Pensions - Articles - Comment on PLSA DC Decumulation recommendations

Commenting on the PLSA’s publication of DC Decumulation: Evolving the Pensions Freedoms – Final Recommendations, Mark Jaffray, Head of DC Consulting, Hymans Robertson, says:

 “We are hugely supportive of this initiative and recognise that the area of decumulation in DC pensions is developing and evolving quickly and is one that the industry must address as a priority. Many people are simply not engaged with their pensions and for them to make informed decisions at the point of retirement there will be a need for a great deal of help. There will be a significant impact if consumers sleep-walk into retirement without being supported by good communication, appropriate advice and tools to support key decisions.
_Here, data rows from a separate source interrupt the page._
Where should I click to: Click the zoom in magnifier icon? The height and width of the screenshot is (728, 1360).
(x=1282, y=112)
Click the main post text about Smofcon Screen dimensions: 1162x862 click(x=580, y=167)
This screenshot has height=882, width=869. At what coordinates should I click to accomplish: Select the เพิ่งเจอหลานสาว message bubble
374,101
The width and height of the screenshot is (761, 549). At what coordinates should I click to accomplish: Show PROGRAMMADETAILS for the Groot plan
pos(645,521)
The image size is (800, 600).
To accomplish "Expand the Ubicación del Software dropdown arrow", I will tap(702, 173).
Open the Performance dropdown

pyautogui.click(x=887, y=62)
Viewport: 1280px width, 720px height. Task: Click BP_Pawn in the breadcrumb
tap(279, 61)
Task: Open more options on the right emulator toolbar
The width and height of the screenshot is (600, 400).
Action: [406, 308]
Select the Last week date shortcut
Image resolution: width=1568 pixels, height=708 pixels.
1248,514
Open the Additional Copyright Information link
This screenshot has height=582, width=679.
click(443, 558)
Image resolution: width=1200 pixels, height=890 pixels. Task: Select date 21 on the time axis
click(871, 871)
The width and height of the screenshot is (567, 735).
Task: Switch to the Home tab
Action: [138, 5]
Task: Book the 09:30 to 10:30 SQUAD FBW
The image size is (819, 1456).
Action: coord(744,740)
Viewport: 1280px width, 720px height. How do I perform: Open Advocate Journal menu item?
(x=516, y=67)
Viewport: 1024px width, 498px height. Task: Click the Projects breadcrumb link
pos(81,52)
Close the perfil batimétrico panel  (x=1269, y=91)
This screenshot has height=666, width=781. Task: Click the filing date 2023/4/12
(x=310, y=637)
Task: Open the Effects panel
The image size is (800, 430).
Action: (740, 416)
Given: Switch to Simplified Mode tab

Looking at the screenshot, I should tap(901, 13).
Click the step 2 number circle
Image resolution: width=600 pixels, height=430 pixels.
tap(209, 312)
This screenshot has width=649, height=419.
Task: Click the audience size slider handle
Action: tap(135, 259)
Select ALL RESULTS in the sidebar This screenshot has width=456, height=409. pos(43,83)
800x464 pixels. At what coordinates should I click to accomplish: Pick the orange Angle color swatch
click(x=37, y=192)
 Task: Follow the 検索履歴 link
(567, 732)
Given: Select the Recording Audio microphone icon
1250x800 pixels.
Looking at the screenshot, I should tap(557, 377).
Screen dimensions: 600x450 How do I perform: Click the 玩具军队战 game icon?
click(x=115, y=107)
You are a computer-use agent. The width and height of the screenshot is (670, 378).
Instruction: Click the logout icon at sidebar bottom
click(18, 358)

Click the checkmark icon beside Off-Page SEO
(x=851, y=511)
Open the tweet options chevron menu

Financial advice is often inaccessible for the masses, but now data analytics and digital tools, alongside clear communication and engaging guidance, can deliver good retirement outcomes, without advice for many of these members. This will also enable them to side-step dramatic costs on the run up to retirement. We welcome this shift and it is an area where leading providers and schemes are, and will continue to increase, using these innovations to benefit members.”

 Commenting on the importance of the right longevity assumptions in these decisions, Mark adds: “As part of the guidance it is also vitally important that advisers, trustees and members ensure they have a deeper understanding of pensioner longevity and avoid the “flaw of averages”. Analysis from longevity analytics provider Club Vita analysis shows us that there is significant variation in life expectancy across geography and socio-economic groups – a 10 year gap between the longest and shortest lived individuals based on current data for males aged 65. The gap may widen further in the wake of COVID-19. The financial consequences of mis-estimating life expectancy (either due to anchoring expectations to a past generation or to the average) is material . It isn’t just advisers who can serve their clients better by considering personalised longevity forecasts and sustainable drawdown rates, trustees can also provide better guidance. Ultimately members, armed with this knowledge, can make better decisions to ensure a better retirement income.”